C&VG
1st June 1987
Publisher: Hewson Consultants
Machine: Spectrum 48K
Published in Computer & Video Games #68
Gunrunner
Welcome to Zero. No, it's not the lowest score C&VG has ever awarded to a game. Zero is a planet facing extinction following attacks by the war planet Destrovia. Life-saving supplies of plutonium have been badly damamged.
Enter the Gunrunner. That's you, in case you didn't know, and your mission is to save Zero from "termination".
You must fight your way across successive plutonium pipe network levels, destroying the alien saboteurs. Scattered throughout the levels are various pieces of equipment to help you. Complete each level and you fight your way to the next one via a bonus screen of fast jet-packing zooming action.
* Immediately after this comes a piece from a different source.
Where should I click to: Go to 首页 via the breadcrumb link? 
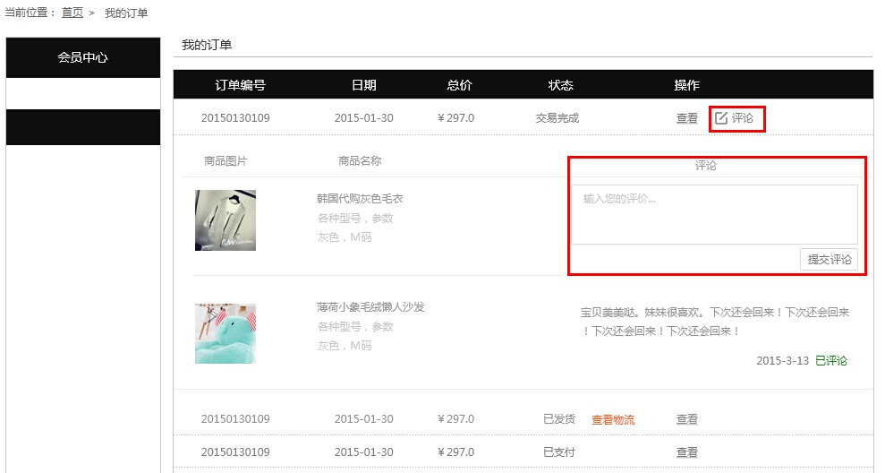click(72, 13)

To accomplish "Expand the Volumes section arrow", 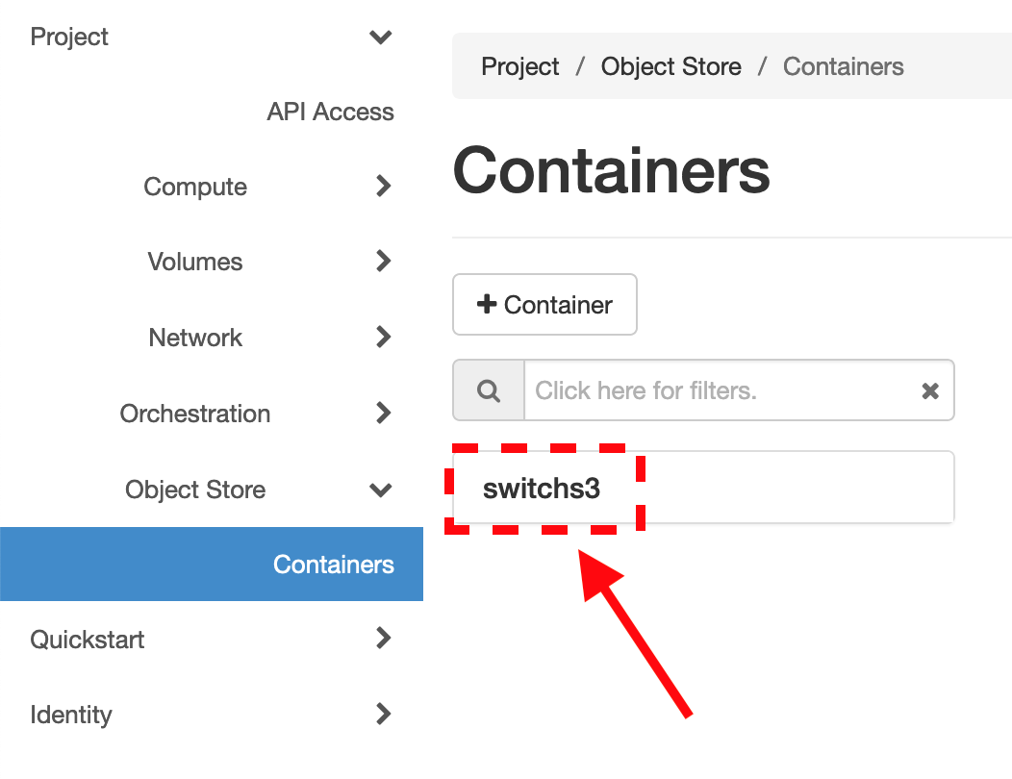I will 384,261.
The game - by Christian Urguhart, perhaps best known as co-programmer of Daley Thompson's Decathalon - scrolls left and right but to get anywhere you have to keep heading right.
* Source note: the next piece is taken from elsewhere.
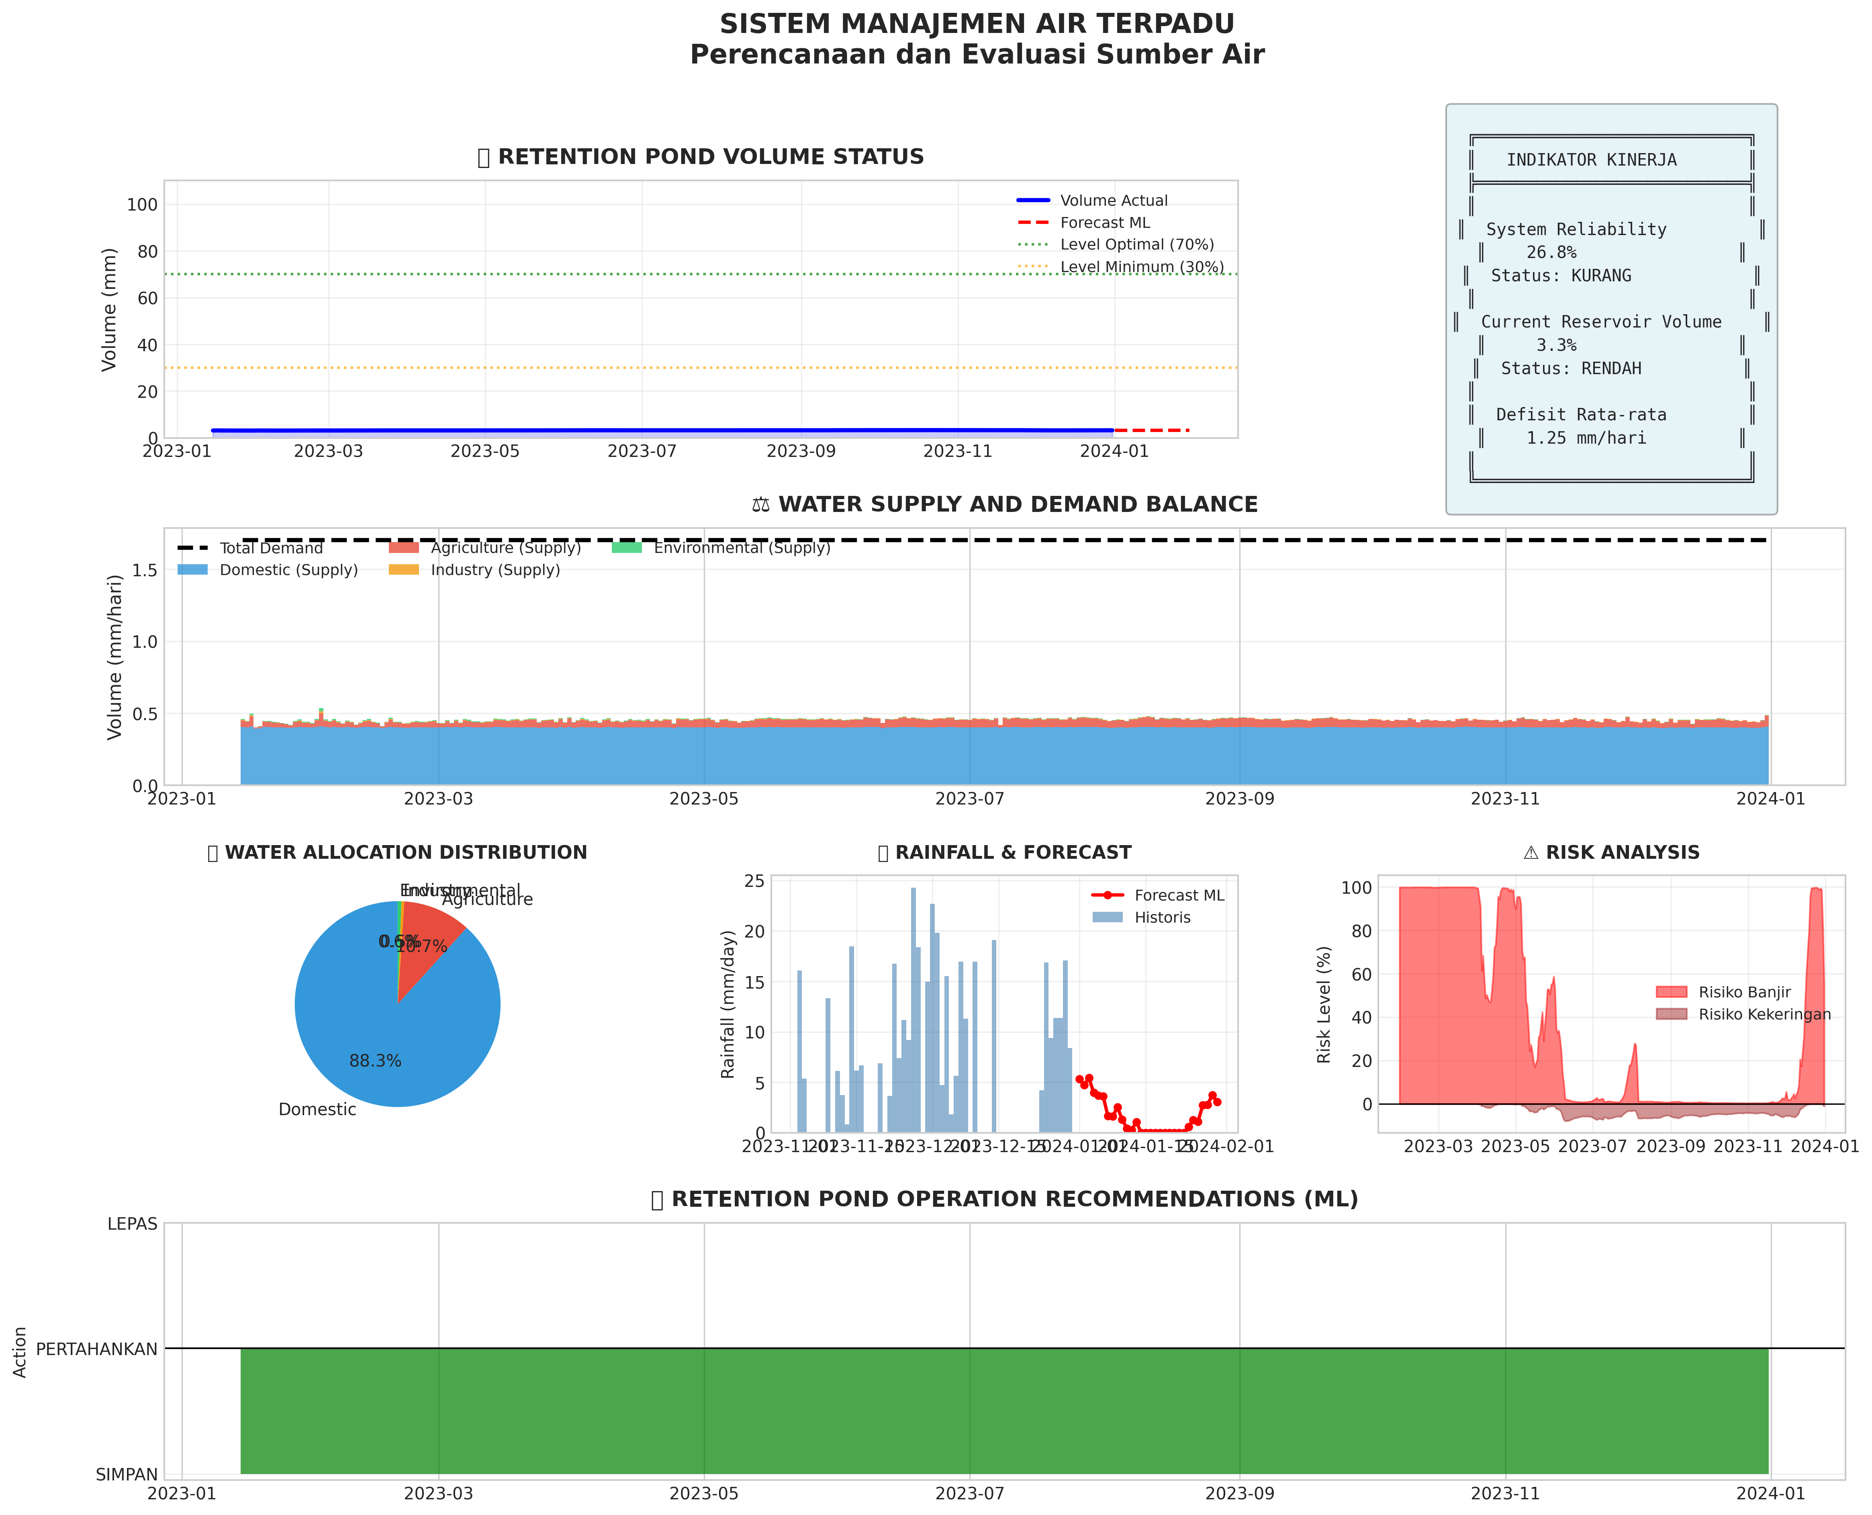
Task: Click the Environmental (Supply) green legend swatch
Action: click(626, 548)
The Gunrunner starts out equipped with one gun. Along the way, he will find the following:
Multi-fire - this converts the blaster to a tri-directional, quick fire weapon.
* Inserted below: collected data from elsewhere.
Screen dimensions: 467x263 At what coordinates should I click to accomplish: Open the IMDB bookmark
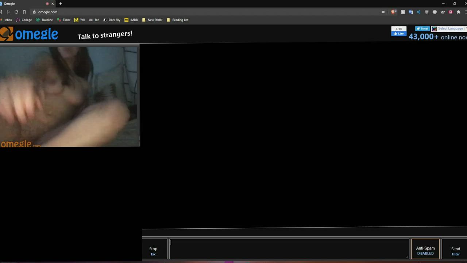click(131, 20)
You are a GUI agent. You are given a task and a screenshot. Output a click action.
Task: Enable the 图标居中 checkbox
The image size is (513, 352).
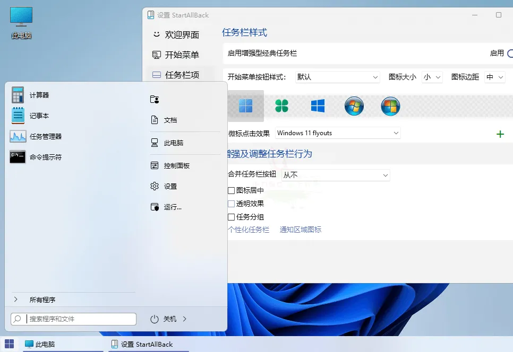232,190
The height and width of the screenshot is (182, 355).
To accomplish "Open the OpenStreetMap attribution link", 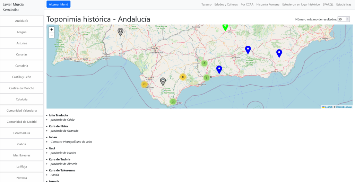I will coord(344,107).
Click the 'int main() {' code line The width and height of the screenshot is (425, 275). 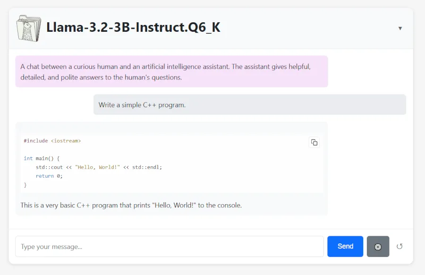pos(42,158)
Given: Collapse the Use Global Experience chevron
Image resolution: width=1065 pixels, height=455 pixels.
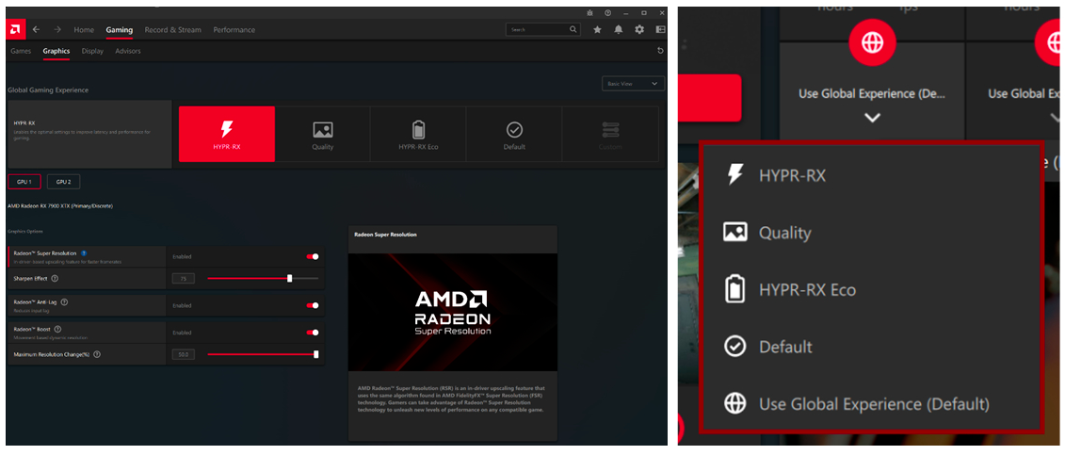Looking at the screenshot, I should coord(873,118).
Poison - the noxious gas will wipe out all the aliens on the screen. It can only be used three times.
Jet-pack - this enables the Gunrunner to fly but it has limited fuel.
Shield - this gives the Gunrunner a limited immunity against the aliens.
It is possible to collect and carry all the weapons and devices at once. But contact with an alien may remove one of them from you instead of one of your three lives.
Graphically Gunrunner is very nice. Others may disagree but in some respects it reminded me a little of Dropzone. No? Okay.
Each time you lose a life you go back to the beginning of the level and have to start all over again. I would have liked to have just picked up from where you die. Okay, so I like the easy life.
Gunrunner is not sufficiently different to set the world on fire.